Winter 2013-2014 has seen many records for cold and snow. Many places across the Midwest and the Great Lakes have approached or exceeded seasonal snowfall records; others have been locked in brutal cold for most of the December 2013 – February 2014 period (Fig. 1), expected to continue well into March. Minneapolis, MN and St. Cloud, MN are already in the “top 10” of most below zero low temperature days during the period Oct. 1 – Sept. 30. The Great Lakes are more ice-laden than they have been in 20 years; as of Feb. 28, 2014, the lakes were nearly 86 percent ice-covered (Fig. 2).
Except for a couple of significant storms, California and most of the southwest have been exceptionally warm and dry.
What’s been missing is coast-to-coast storminess. Now, a major West Coast storm (Fig. 3) is poised to march across the U.S. bringing a wide array of wintry precipitation, some heavy, to places from California to the Mid-Atlantic (Fig. 4 – Fig. 6) during the first three days of March 2014.
This should dramatically change the U.S. snow cover map. As of the early morning on Feb. 28, 2014, only 36.9 percent of the U.S. had snow coverage (Fig. 7). This is down substantially from what was observed on Feb. 7, 2014 when U.S. snow coverage was at 67.4 percent (Fig. 8).
Snow is expected, even across higher elevations of Arizona, where snowfall has been sparse to non-existent this winter. Flagstaff, for example, reported only 2.1 inches during February 2014. On average more than 20 inches falls during the month. Since July 2013, 33.5 inches has fallen at Flagstaff; that’s less than half the average amount of 73.2 inches. Last year through Feb. 28, 53.1 inches of snow had been reported.
The big news, however, will center on the interaction between this storm and an advancing arctic air mass east of the Rockies (Fig. 4 – Fig. 6). The arctic air mass is bringing readings well below seasonal averages across parts of Montana and the northern Plains. For example, tonight, the low at Great Falls, MT may be 40 degrees below average. The heart of this arctic air mass will remain along the northern tier, but very cold air will still slide southward into the Central Plains and then points east and south during the weekend and into early next week.
As the storm redevelops across the southern Plains, warm, moist air from the Gulf of Mexico will be drawn northward. Where this air mass rides over the advancing arctic air, wintry precipitation is expected. Deeper into the cold air, snow will fall. To the south of the snow area, where the cold air is not as deep, sleet or ice pellets (rain that freezes on the way to the ground) is anticipated. Where the cold air is the shallowest, rain will fall, but not freeze until it strikes ground-based objects (freezing rain). Precipitation will likely transition among these three categories as the depth of the cold air changes during storm passage. For example, the forecasts for parts of Kentucky indicate mixed frozen precipitation transitioning to all snow as the colder air mass deepens Sunday night into Monday morning.

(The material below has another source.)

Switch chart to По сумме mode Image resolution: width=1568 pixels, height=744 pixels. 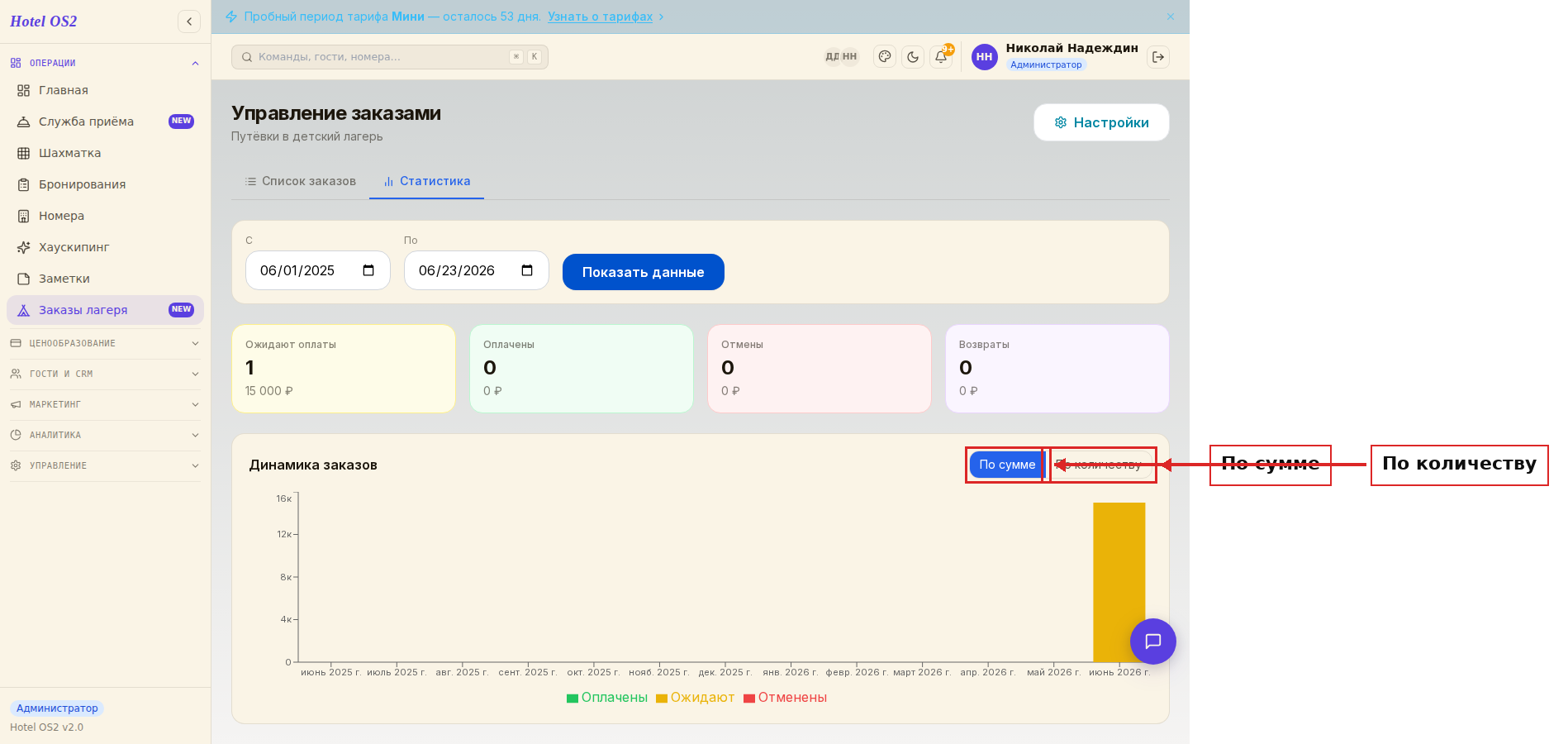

According to data posted at WTHR-TV (Indianapolis), and updated here, Indianapolis has already had a record-breaking snow season (Dec. – Feb.) and its fourth greatest overall winter snowfall.
Season (Dec – Feb)
Winter (Fall to Spring)
The official forecast for the weekend calls for upwards of 3 to 6 inches for Indianapolis, which will push the winter snowfall numbers toward or above those last seen in the winter of 1981-1982. Expected amounts could easily top those forecasted since the snowfall event will be starting tonight and continuing into early Monday.
Philadelphia has also had near-record breaking snowfall. Back in January, the city reported its tenth snowiest day in the past 130 years. For the winter, the city has reported its third greatest snowfall on record.
Winter (Fall to Spring)
Current winter storm forecasts for Philadelphia are already calling for 5 to 11 inches of snow during the period from late Sunday into late Monday. Look for these forecast numbers to rise as the weekend unfolds. In short, the second snowiest winter ranking is easily within reach.
Although this will be a far-reaching storm event, a classically intense low-pressure system might not be in the cards. Instead, a series of lows are expected to move along the slowly advancing cold front (Fig. 4 – Fig. 6).
Once the cold air overtakes the Nation, it will be slow to relax its wintry grip.
When March comes in like a meteorological lion, it’s supposed to leave like a lamb. Right now, almost anything seems better than the winter of 2013-2014.